In this chapter, I continue to follow the manner in which Alfarabi describes the historical development of scientific awareness out of the murky depths of pre-scientific activity. Towards the peak of this development is the emergence and elaboration of the dialectical art, whose uses for science is Alfarabi's special concern in what follows. Dialectic is the method to the fundamental premises of all science. For instance, the Organon itself culminates in the Topics. Even if we regard the Posterior Analytics as the supreme analytical art, we cannot help but notice the way in which Aristotle carefully points out the ultimately hypothetical character of science (episteēmeē). Because of what may be described as the hypothetical character of scientific knowledge––that is, due to the fact that so much depends on the investigator's conviction regarding the truth of those first principles that provide the foundation of science––there will be those, according to Aristotle and Alfarabi, who deny the very possibility of scientific knowledge. The difficult problems that emerge over the status of scientific knowledge force us to confront the issue concerning the proper starting points (archai) or principles from which a syllogism proceeds but which are not reached by syllogism.
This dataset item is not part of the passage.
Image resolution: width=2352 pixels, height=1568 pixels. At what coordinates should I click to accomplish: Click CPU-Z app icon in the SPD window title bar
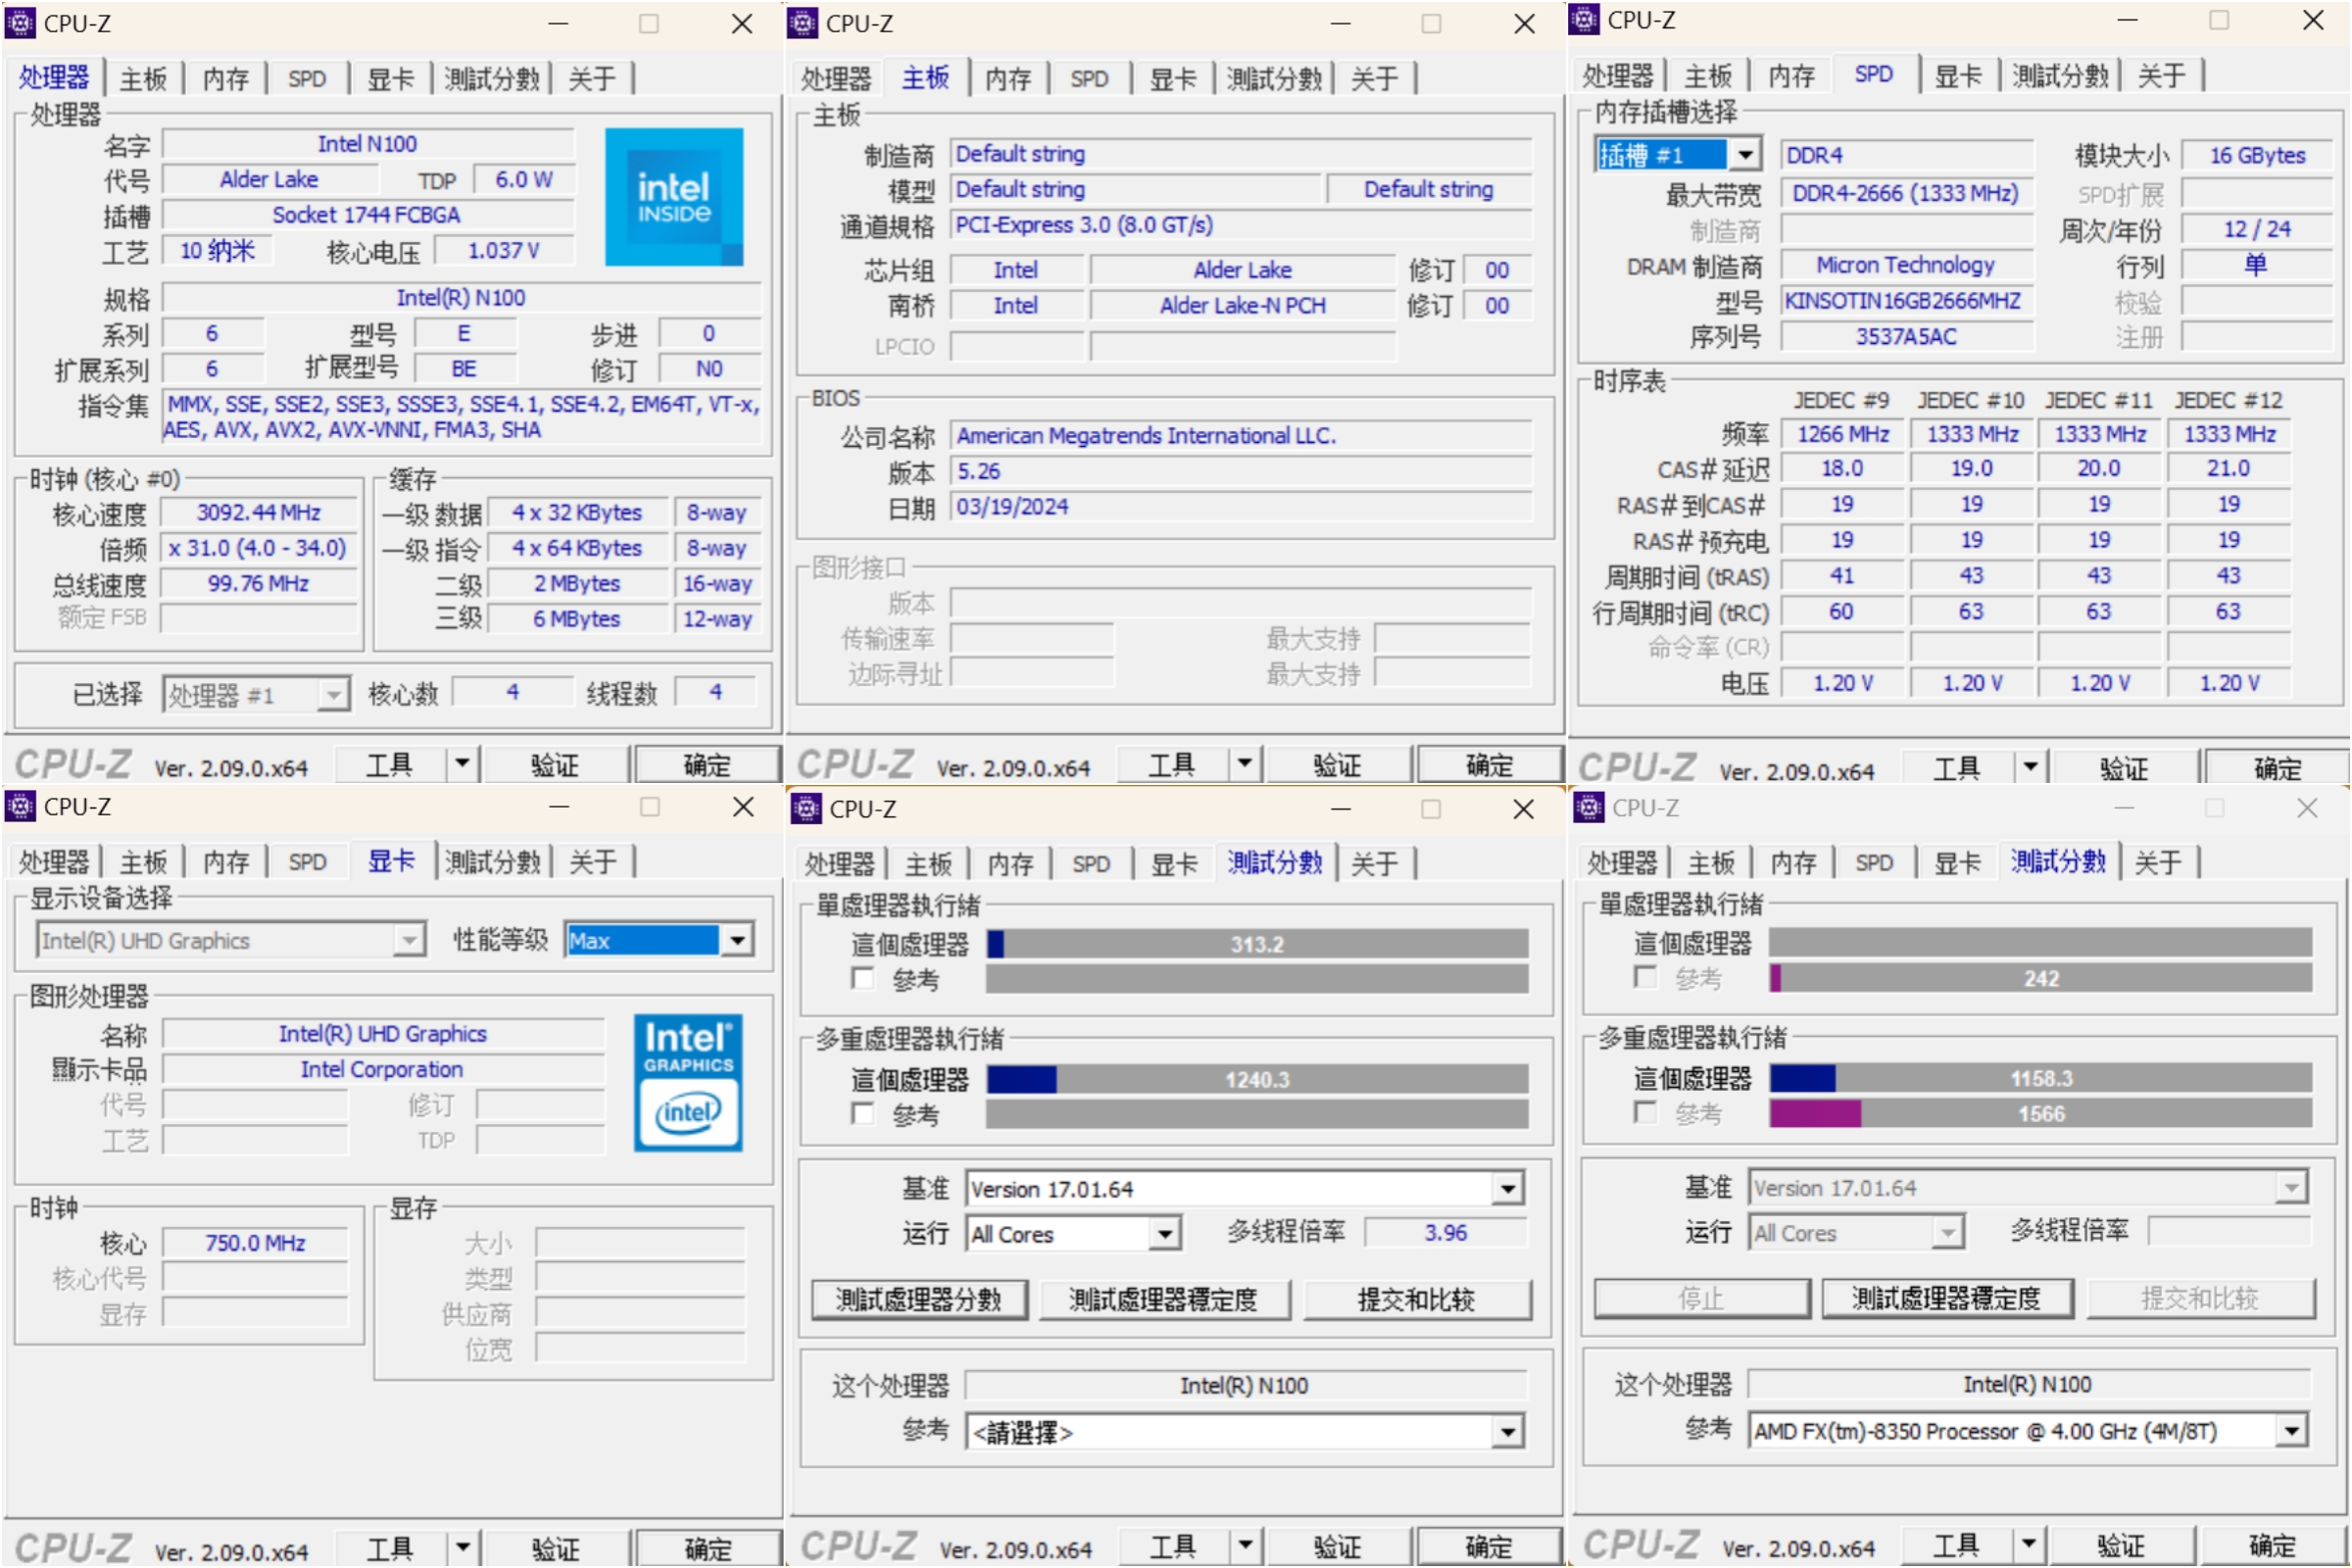pyautogui.click(x=1584, y=19)
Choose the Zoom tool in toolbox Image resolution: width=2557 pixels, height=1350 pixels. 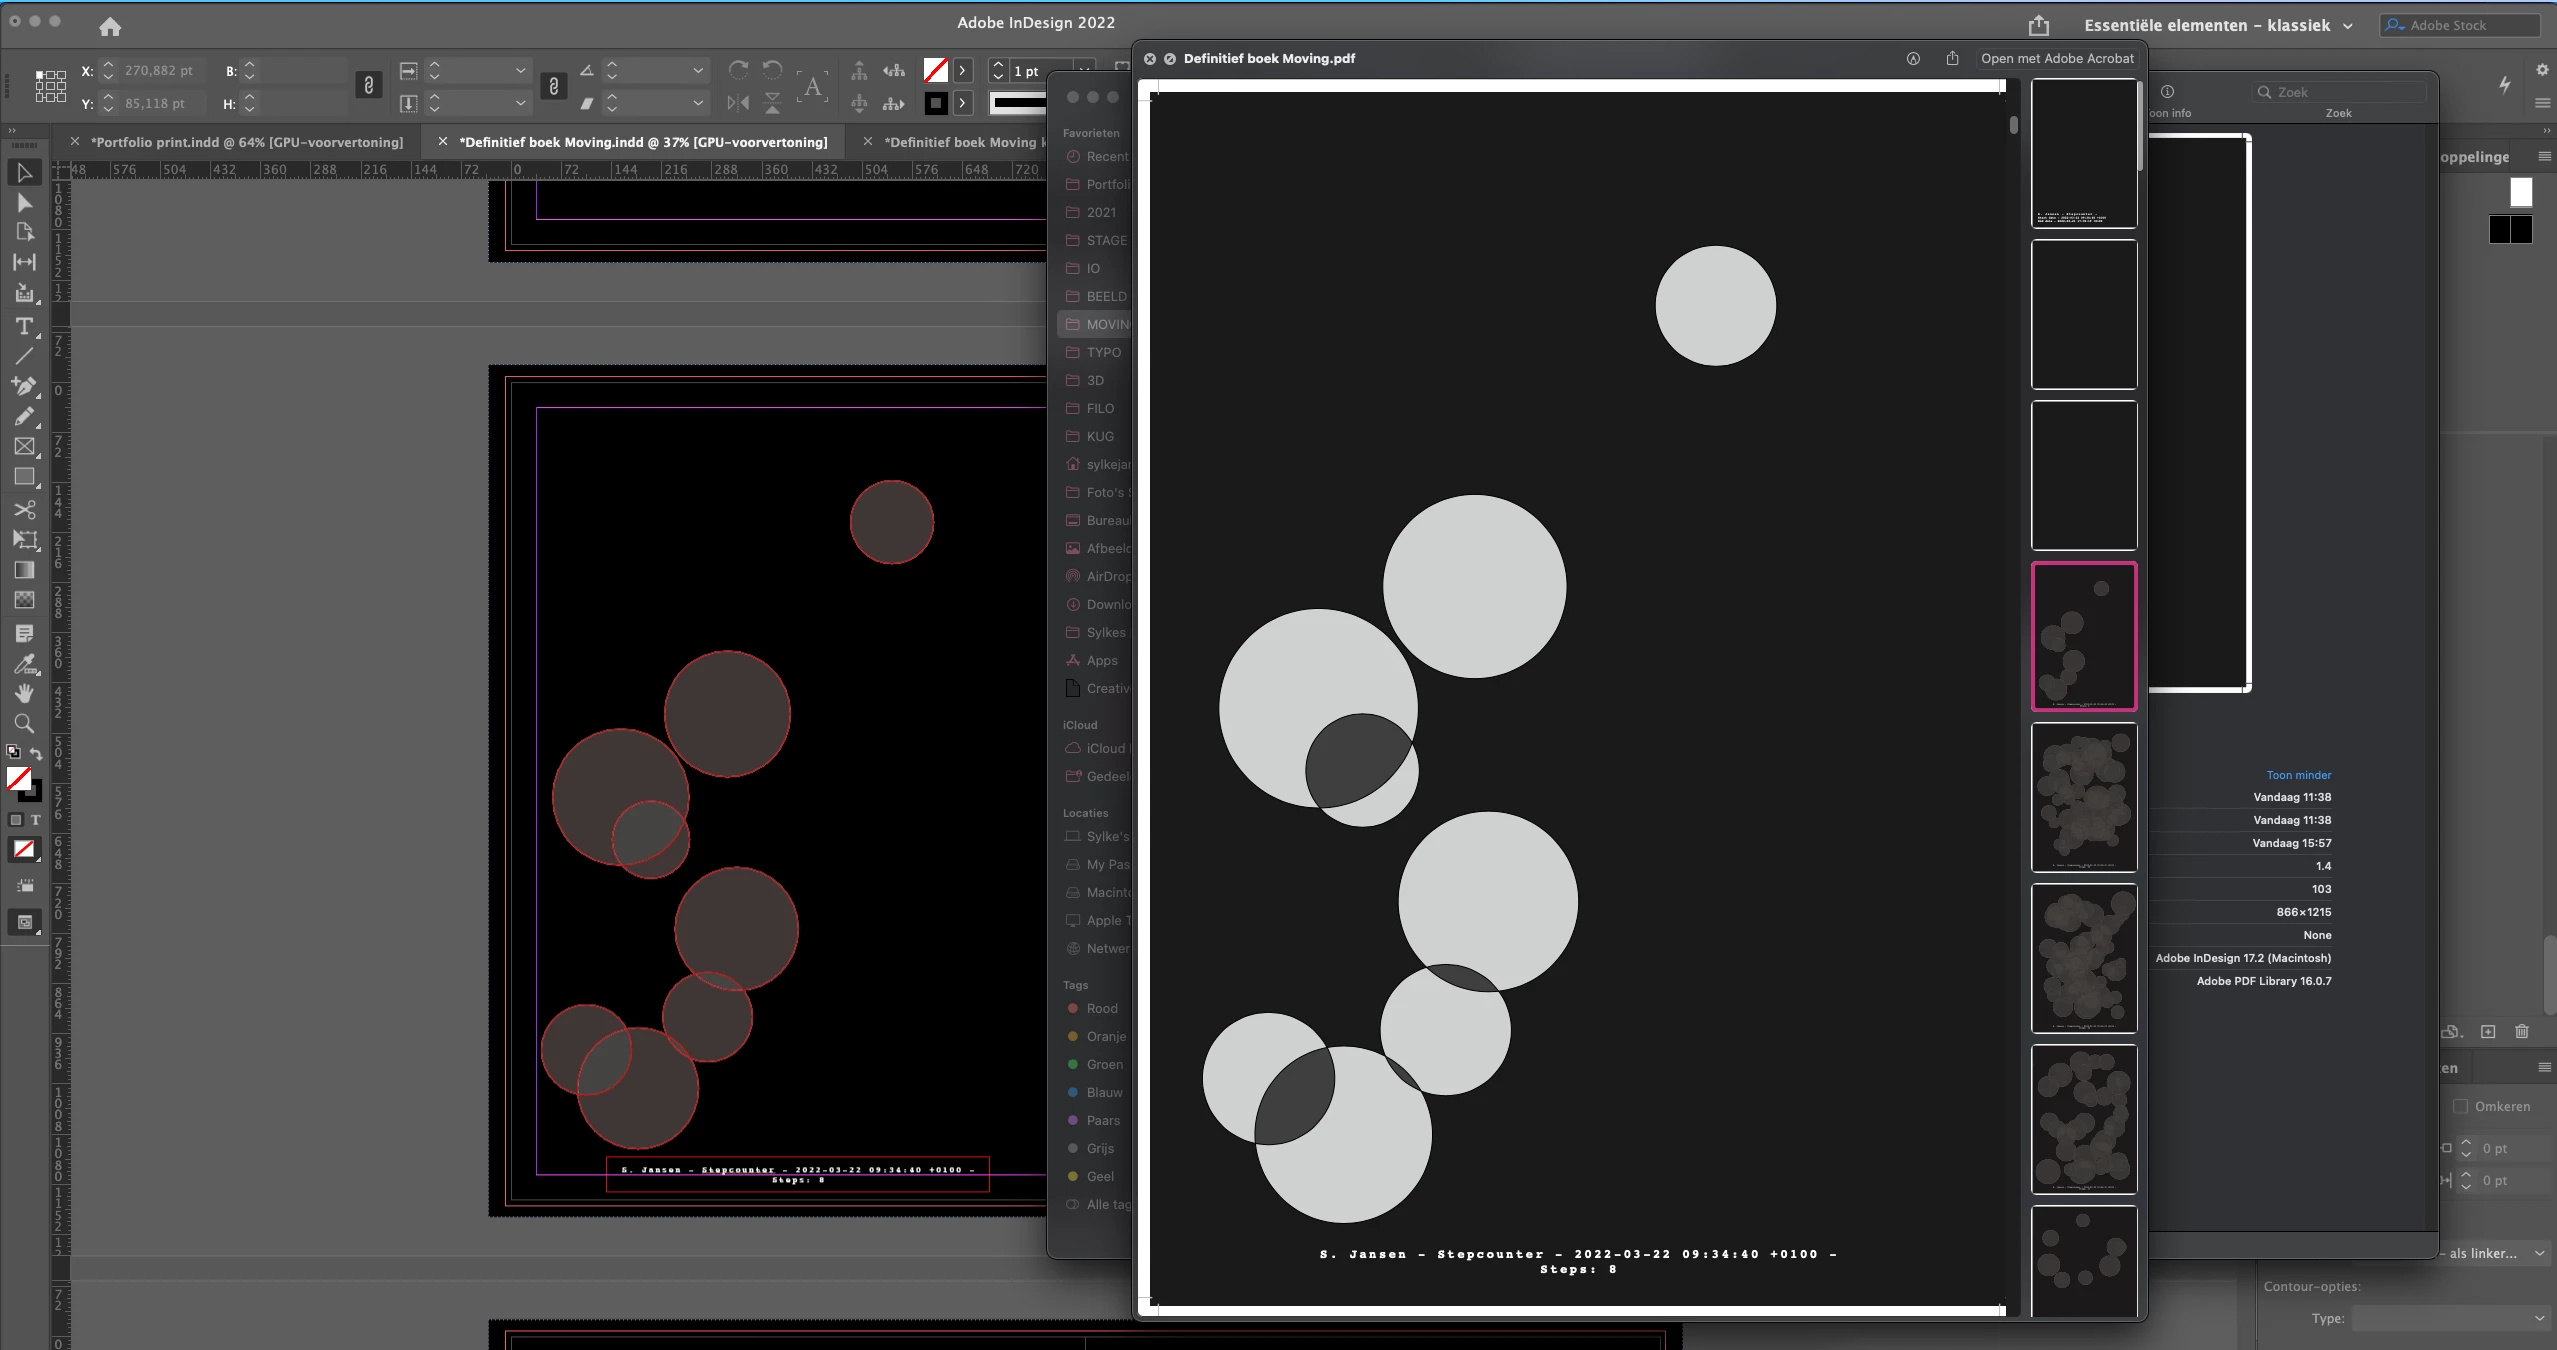tap(24, 723)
In this chapter, I examine how the art of dialectic might be used to resolve (or at least bring to light) the ‘perplexities’ that surround Aristotle’s presentation of the natural world. Contemporary scholars have noticed the strange fact that Aristotle’s procedure in the Physics resembles not so much the strict progression of demonstrative proof as outlined in the Posterior Analytics but, instead, the dialectical method described in the Topics. This accords with Maimonides’ claim in the Guide of the Perplexed that Aristotle was aware of the fact that the level of argumentation in Physics and De Caelo is less than demonstrative. Now, if it is the case, as Maimonides stresses in the Guide, that the ‘true perplexity’ concerns the incompatibility of Aristotelian physics and Ptolemaic astronomy, and if Aristotelian physics has been presented in dialectical form, how might dialectic be used to resolve this most profound perplexity?
The introduction concerns my division of the entire Arabic text and a brief discussion of the ways in which the various parts of the discussion fit into the larger whole. It groups the numerous divisions into parts and explains why my commentary will consider the parts in a specific order. It also offers a brief biography of Alfarabi including notes on his intellectual successors, a survey of historical reports concerning the ways in which his expansive body of work was received, in addition to a brief treatment of the art of dialectic as it was depicted by Plato’s Socrates and Aristotle.